Problems to work on |
(a) From the article on the opioid crisis in Eaton County, answer each of the following:
(i) How old was Nash Kiebler when he was first prescribed Vicodin?
(ii) On what date did the Eaton County Families Against Narcotics chapter launch?
(iii) Since what year have Eaton County deputies been using Narcan?
(b) Resume the article on the opioid crisis in Eaton County, picking up right after its final sentence.

Selected excerpt |
[Start of section]

GRAND LEDGE, Mich. (AP) — Two days before Madelyne Lawry's son Nash Kiebler died, he called her in tears.

"Mom, I can't do this," Kiebler told her.

Lawry stood in the back yard of her Grand Ledge home with the phone to her ear, urging her 33-year-old son to call his sponsor and go to a recovery meeting. She believed at the time that her son had been sober for at least nine months. Today, she said it's likely he had already relapsed by the time he called her.

"I should have dropped the phone and went to him, because that was a cry for help," Lawry told the Lansing State Journal .

But she didn't. Kiebler had his own apartment and a steady job at a restaurant. Lawry thought he was winning his battle with addiction, that he would be fine.

Two days later, on Aug. 4, 2016, a friend found Kiebler on his living room floor. He had overdosed on heroin.

His death came 16 years after the Grand Ledge High School graduate was first prescribed Vicodin for chronic back pain. He was 17 then, and took the drug for more than a year at the advice of a family doctor.

Lawry said the medication, an opioid, led him to heroin and a "turbulent" spiral of arrests, job hopping, bankruptcy and addiction.

"This is not what I wanted for my life," Nash once told her.

Lawry said her son didn't know how to stop using, and she didn't know how to help him. Now she's forever changed.

"I was not done being a mother," she said.

Opioid-related deaths have accounted for more than 75 percent of all drug-related deaths in Ingham and Eaton counties for at least the last three years. In 2016, that percentage rose to more than 85 percent in both counties, according to annual reports from Sparrow Health System's Office of the Medical Examiner.

Lawry, local law enforcement and judicial leaders believe it will take community outreach and support to stem those numbers.

It's the goal behind the newly-formed Eaton County Families Against Narcotics, the latest chapter of a state-wide organization dedicated to creating a "safe place" for families struggling with the addiction and a network committed to helping them.

On a Monday morning earlier this month, Lawry was sitting at her kitchen table talking about all she's learned about opioid addiction since Kiebler's death. She points to a framed picture of both of them together, taken when he was still in high school.

"I did not know what I know now," she said,

Kiebler needed treatment and constant support, Lawry said. That's what Families Against Narcotics provides. She helped start the chapter, which launched Nov. 2, and she will serve as the board's executive treasurer.

Serving alongside her is Eaton County Undersheriff Jeff Cook. His deputies at the Eaton County Sheriff's Office were the first in the Lansing region to carry and administer Narcan, a drug used to treat opioid overdoses. That includes heroin, along with prescription drugs such as Vicodin, Oxycontin, codeine and morphine.

Cook said deputies have been using the drug since 2015, but more needs to be done to address opioid addiction in the county.

[End of section]

Dataset excerpt |
[Start of section]

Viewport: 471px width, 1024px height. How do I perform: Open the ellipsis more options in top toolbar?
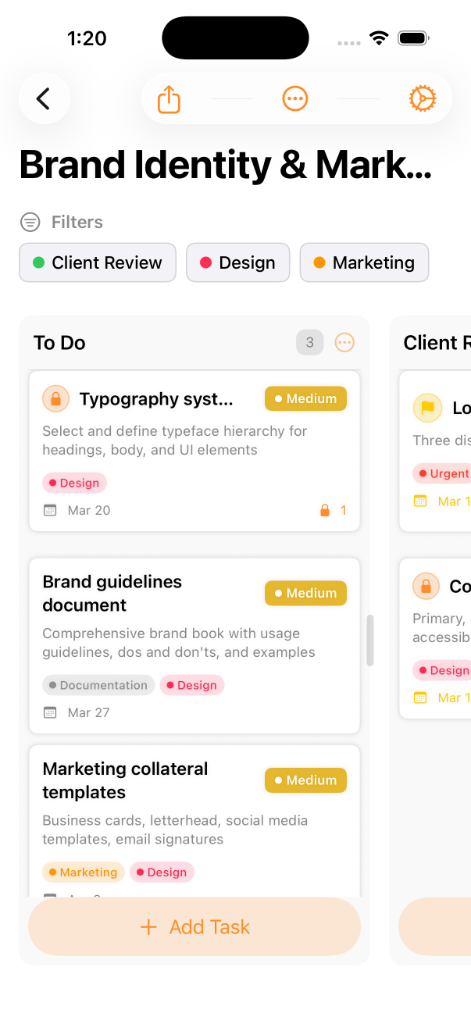[295, 99]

[End of section]

Your responses |
(a)
(i) 17
(ii) Nov. 2
(iii) 2015

(b)
"It's a threat to lives in this community," he said. "It's wide spread, it's diverse. People from a large variety of backgrounds are affected by it. We have to battle this from many fronts."

Nine of the 13 drug-related deaths in Eaton County so far this year were opioid related, said Luke Vogelsburg, supervisor and chief investigator with Sparrow Forensic Pathology.

Cook and Eaton County District Court Judge Julie Reincke began researching what it would take to form a local chapter of Families Against Narcotics last year.

Reincke said opioid addiction is often the common theme tying together everything from home invasions to petty thefts. She estimates 90 percent of the criminal cases she presides over involve some form of addiction to drugs or alcohol.

"I live and breathe it every day," she said. "I see so many people. We need, as a society, to get to a point where treatment is as easy to get as heroin, and we're not there. It's sad."

At monthly Families Against Narcotics meetings families struggling with addiction are encouraged to network openly with one another.

Phil Pavona was the driving force behind the Ingham County chapter's formation in 2013 and has first-hand knowledge of what opioid addiction looks like.

Pavona's son Eric, a graduate of Okemos High School and Michigan State University student, died in 2011 at age 25 of a drug overdose after using opioids for three years.

Pavona said his family did what many do when a loved one is struggling with drugs — they kept it to themselves.

"There are a lot of reasons to keep it quiet, which is the worst thing you can do, because it takes a community to deal with addiction," he said.

That's why Families Against Narcotics chapter meetings aren't conducted anonymously, Pavona said.

Attendees share their stories. They're connected with resources by the professionals who sit on the group's board and attend meetings, and they hear from addiction specialists about how drugs affect the brain.

"What we do is ask the question, 'What do you need to get help?'" Pavona said.

Lawry said she "dug in" to the effort to create Eaton County's chapter.

Forty-five people attended the launch at Real Life Church in Charlotte, and among them were local families dealing with addiction, she said.

A sense of hope and support was evident, Cook said, and that's a valuable first step for the organization.

"We know that this is just beginning, that we have a huge battle to fight, but we're doing it together."